On 5 May 2021, Surya along with his uncle L. A. Ravi Subramanya claimed to have unearthed a scam in BBMP's hospital bed allocation system for COVID-19 patients. He was criticised for reading out the names of only 17 out of the 204 employees in BBMP's COVID war room; all the employees he named were Muslim and Surya was accused of communalising the issue. A total of seven people involved in the scam were arrested by the police by 10 May, with Central Crime Branch officers stating that the accused had allegedly blocked real-time data entry to the Central Hospital Bed Management System hosted by the BBMP and allowed admissions of other patients to the hospital illegally. None of those arrested were the employees named by Surya. Later, he apologised to Muslim BBMP staffers by saying that "If anyone or any community is hurt emotionally by my visit, I apologise for that.”
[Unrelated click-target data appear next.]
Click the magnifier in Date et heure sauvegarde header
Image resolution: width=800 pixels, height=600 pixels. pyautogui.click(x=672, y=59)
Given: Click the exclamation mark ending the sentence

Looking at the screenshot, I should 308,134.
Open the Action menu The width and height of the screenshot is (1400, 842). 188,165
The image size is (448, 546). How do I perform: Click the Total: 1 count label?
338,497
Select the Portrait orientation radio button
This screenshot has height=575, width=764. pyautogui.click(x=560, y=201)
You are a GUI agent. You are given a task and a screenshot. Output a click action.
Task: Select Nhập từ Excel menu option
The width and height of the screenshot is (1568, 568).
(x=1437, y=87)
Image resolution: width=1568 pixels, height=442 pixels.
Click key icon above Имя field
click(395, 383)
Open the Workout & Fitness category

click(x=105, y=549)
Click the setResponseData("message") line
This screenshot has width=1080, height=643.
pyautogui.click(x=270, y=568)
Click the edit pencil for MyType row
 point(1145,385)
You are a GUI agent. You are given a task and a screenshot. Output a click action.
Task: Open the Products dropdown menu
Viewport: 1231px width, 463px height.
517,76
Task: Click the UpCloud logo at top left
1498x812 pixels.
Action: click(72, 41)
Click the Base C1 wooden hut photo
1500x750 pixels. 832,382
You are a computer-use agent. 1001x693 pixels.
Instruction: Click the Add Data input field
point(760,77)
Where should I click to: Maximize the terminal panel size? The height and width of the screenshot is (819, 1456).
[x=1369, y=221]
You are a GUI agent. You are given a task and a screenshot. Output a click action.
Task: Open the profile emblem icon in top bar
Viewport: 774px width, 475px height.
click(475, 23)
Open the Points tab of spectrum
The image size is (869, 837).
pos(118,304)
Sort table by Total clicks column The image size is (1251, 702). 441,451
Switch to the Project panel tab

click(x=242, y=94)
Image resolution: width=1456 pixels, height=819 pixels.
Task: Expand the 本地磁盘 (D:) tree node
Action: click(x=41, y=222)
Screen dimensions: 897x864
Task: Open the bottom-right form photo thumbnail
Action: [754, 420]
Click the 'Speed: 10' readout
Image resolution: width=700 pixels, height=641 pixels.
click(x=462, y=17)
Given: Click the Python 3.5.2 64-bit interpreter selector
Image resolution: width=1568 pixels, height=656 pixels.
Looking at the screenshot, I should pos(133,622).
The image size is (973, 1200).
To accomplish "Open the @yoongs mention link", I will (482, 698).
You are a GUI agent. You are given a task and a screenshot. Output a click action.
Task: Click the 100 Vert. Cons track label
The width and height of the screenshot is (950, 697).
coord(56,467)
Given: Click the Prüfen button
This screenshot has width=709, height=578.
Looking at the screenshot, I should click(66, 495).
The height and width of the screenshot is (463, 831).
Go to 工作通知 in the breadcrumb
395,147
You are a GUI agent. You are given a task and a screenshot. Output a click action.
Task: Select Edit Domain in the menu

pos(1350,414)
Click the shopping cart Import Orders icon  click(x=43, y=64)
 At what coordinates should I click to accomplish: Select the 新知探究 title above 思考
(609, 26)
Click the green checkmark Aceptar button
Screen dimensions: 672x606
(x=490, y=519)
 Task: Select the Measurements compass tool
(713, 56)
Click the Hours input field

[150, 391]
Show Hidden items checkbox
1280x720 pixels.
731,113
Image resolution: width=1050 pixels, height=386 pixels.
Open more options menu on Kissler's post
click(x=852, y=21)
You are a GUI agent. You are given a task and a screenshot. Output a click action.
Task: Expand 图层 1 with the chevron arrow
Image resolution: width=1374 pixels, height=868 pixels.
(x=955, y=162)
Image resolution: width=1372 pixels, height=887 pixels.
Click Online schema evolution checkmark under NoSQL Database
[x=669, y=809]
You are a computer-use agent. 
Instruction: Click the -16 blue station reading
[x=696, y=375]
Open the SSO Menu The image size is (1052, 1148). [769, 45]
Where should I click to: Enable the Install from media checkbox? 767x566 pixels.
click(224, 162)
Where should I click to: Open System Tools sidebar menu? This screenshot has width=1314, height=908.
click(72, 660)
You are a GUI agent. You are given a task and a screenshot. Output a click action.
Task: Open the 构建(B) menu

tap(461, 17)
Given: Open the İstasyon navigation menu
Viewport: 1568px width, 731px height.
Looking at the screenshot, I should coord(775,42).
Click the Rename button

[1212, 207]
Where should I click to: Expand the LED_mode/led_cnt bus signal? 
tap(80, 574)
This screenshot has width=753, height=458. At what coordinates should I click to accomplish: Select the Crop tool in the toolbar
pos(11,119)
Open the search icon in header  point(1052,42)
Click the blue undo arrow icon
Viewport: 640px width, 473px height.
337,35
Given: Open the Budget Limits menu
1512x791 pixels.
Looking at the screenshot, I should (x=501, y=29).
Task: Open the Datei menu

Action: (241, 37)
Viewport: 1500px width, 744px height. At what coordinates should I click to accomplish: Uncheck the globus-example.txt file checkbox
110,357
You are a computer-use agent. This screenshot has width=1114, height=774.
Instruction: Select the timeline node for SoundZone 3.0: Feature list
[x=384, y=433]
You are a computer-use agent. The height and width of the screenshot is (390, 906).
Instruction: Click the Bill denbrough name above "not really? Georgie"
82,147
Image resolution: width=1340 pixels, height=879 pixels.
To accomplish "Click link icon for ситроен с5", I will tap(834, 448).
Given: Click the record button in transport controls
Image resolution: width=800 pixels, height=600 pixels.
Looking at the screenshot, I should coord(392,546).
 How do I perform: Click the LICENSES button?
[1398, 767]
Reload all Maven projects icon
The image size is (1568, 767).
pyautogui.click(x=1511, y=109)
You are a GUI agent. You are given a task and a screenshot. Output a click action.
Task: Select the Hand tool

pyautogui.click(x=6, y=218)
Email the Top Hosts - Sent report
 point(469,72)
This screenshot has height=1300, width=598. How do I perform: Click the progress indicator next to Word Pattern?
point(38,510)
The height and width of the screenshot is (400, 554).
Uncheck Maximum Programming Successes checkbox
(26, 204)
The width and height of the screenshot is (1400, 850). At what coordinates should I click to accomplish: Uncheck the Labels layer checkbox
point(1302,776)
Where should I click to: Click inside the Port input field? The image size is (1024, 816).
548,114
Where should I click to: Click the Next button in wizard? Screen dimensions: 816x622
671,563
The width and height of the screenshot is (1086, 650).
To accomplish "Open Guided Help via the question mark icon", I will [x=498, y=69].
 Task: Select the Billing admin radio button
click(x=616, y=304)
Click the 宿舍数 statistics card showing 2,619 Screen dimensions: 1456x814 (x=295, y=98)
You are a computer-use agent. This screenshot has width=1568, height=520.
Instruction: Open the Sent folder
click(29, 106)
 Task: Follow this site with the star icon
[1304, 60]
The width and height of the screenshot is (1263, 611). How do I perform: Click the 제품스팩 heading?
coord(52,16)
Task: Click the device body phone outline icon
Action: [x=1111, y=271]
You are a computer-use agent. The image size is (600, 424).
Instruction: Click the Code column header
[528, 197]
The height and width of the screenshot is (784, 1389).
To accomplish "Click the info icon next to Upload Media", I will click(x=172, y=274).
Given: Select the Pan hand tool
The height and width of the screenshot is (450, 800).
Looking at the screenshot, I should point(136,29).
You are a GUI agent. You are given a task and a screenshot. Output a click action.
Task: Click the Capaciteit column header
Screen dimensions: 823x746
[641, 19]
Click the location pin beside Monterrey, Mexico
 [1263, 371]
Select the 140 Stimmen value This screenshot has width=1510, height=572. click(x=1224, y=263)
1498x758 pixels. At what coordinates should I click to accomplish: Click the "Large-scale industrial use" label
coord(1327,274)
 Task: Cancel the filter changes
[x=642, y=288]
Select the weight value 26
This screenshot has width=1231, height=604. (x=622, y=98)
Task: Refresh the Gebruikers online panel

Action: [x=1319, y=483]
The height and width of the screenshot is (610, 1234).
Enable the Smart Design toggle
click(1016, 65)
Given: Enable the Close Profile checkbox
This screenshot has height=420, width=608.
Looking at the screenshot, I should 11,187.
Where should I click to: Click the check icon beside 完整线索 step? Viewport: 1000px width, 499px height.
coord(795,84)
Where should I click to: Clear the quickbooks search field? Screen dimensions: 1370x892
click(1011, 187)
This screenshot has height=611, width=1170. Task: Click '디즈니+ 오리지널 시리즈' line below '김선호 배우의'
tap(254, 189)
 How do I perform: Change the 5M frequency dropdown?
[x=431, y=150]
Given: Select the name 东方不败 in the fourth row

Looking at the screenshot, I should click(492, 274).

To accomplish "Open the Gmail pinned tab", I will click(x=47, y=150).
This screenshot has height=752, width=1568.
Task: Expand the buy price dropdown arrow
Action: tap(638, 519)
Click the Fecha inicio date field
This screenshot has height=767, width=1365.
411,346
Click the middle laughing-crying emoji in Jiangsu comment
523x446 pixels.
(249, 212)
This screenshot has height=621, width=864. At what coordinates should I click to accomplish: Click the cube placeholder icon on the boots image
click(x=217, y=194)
In 2023, it was reported by the news media that he opened the emergency exit of an IndiGo plane while the cabin crew was briefing about the passenger safety. An eyewitnesses reported that the emergency door was moved slightly out of position after Surya's elbow inadvertently knocked against it. The same witness said Surya immediately alerted the cabin crew. He was made to apologise for the action. As per Standard Operating Procedures, the incident was logged and the aircraft underwent mandatory engineering checks, which led to a delay in the flight's departure.

In 2024, he was booked along with editors of some Kannada news portals for spreading fake news linking a farmer's suicide to land disputes with Waqf board. The post was deleted by the MP later after Haveri district Superintendent of Police termed the news article as fake.